Charles Aznavour passes away

Charles Aznavour passes away

French singer and songwriter Charles Aznavour has died at 94 on Sunday night at his home in Alpilles, French media has reported, citing his spokesman.

Aznavour, who was born Shahnour Varinag Aznavourian in Paris to Armenian parents, sold more than 100m records in 80 countries. With around 1,400 songs to his name – 1,300 he wrote himself – he was sometimes described as the French answer to Frank Sinatra for his stirring, melancholic style.

He left school at nine years old to become a child actor, and went on to have a successful parallel acting career, most notably appearing in Francois Truffaut’s new wave classic Tirez Sur la Pianiste, Claude Chabrol’s Les Fantômes du Chapelier, and the 1979 Oscar-winning film adaptation of Gunter Grass’s The Tin Drum.

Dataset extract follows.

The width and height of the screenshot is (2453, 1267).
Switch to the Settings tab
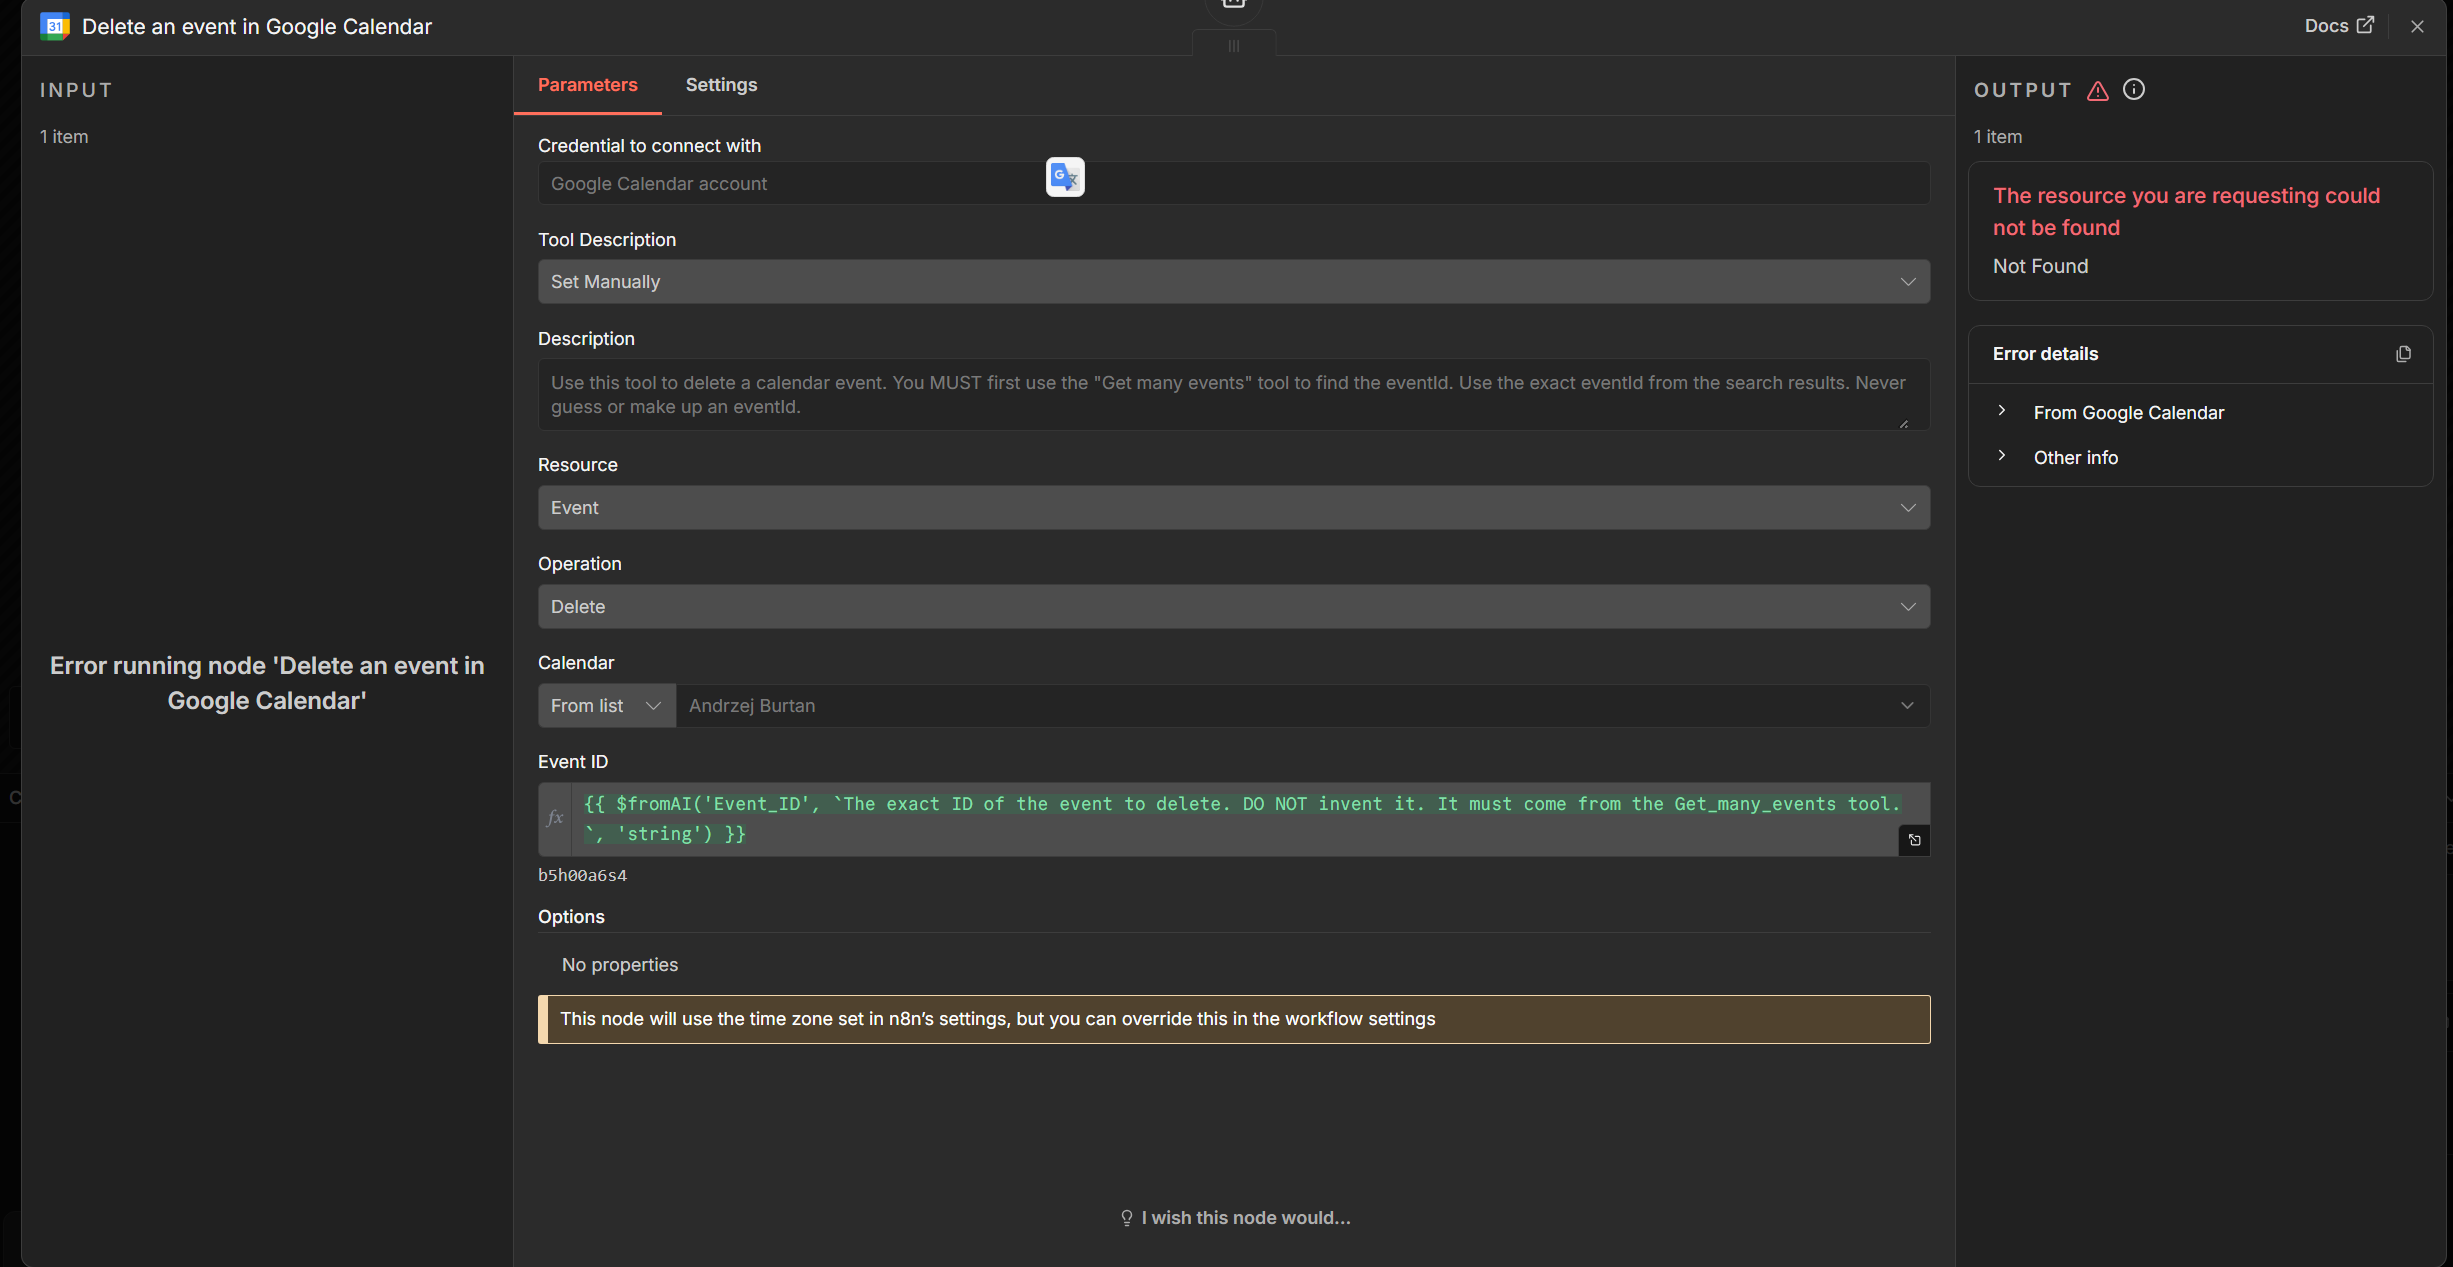coord(721,85)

His singing career was forged in occupied Paris during the second world war, singing in cabaret performances as his parents secretly worked with the resistance, hiding Jews, communists and others in their apartment.

He is perhaps best known for She, a 1974 romantic ballad in which Aznavour confronts the equal joy and strife in a relationship, nevertheless declaring “the meaning of my life is she”. It spent four weeks at No 1 in the UK singles chart, and was also recorded in French, German, Italian and Spanish. The song got a second lease of life when it was covered by Elvis Costello for the soundtrack to the 1999 film Notting Hill, reaching No 19 in the UK, the Guardian reported.

In 2009 he was appointed ambassador of Armenia to Switzerland and he also became Armenia's delegate to the United Nations in Geneva. In 2017 Aznavour was awarded his own star on the Hollywood Walk of Fame.